[[ PASSAGE TO READ, beginning ]]
Next we investigated the role of viperin in controlling ZIKV replication in Vip −/− del32 mouse embryonic fibroblasts (MEFs) following ZIKV infection. Infection of WT and Vip −/− del32 MEFs with either ZIKV strains MR766 or PRVABC59 revealed that at 48 h.p.i viperin expression was induced in the WT MEFs but not the Vip −/− del32 MEFs indicating that the innate cellular response to ZIKV infection is activated and results in viperin expression (Fig. 7A). Moreover, in the Vip −/− del32 MEFs there was a significant increase in ZIKV NS4B protein compared to WT MEFs suggesting that endogenous viperin can restrict ZIKV replication (complete unprocessed immunoblots can be seen in Supplementary Fig. S5). This was further confirmed by immunofluorescence analysis of infected cultures that revealed an increased proportion of ZIKV positive cells in Vip −/− del32 MEFs compared to WT MEFs (Fig. 7B,D). Furthermore quantification of ZIKV RNA by qRT-PCR analysis from infected cultures of WT and Vip −/− del32 MEFs revealed a significant increase in ZIKV RNA in the Vip −/− del32 MEFs at 48 h.p.i. (Fig. 7C). It should be noted that this represents experiments using MEFs derived from Vip −/− del32, however similar results were also obtained with the independent Vip −/− del113 line. These results reveal that endogenously expressed viperin can limit ZIKV infection of MEFs and together with our transfection studies above indicate that viperin is a host innate restriction factor for ZIKV infection.
[[ PASSAGE TO READ, end ]]
Using the viperin passage, answer these:
(a) Which two ZIKV strains were used to infect the MEFs?
(b) At how many hours post-infection was viperin expression seen in the WT MEFs?
(c) Which independent knockout line gave results similar to Vip −/− del32?
[[ DATA SUPPLIED, beginning ]]
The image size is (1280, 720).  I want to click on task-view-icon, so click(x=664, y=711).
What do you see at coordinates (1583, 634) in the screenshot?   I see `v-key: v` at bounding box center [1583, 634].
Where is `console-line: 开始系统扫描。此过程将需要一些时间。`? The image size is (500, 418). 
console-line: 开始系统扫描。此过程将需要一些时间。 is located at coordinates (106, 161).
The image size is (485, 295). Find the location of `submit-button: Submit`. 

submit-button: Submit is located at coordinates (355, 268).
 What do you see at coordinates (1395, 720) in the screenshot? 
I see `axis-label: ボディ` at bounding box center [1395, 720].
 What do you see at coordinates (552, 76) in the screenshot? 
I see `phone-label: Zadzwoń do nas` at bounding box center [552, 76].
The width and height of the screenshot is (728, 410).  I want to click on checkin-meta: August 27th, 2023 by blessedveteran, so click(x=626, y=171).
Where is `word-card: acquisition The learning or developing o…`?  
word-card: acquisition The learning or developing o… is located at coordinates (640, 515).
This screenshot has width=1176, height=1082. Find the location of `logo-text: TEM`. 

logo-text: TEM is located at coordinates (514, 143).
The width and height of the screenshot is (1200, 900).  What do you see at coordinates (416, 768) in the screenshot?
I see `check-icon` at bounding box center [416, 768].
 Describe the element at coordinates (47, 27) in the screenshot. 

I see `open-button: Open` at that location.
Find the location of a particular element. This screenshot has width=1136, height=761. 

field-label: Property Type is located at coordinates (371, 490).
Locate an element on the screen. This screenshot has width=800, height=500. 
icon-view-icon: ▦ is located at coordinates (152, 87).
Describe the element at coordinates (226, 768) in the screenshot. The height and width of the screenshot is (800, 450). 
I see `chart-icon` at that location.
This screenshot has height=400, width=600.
[[ DATA SUPPLIED, end ]]
_RESPONSE AREA:_
(a) MR766 and PRVABC59
(b) 48 h.p.i.
(c) Vip −/− del113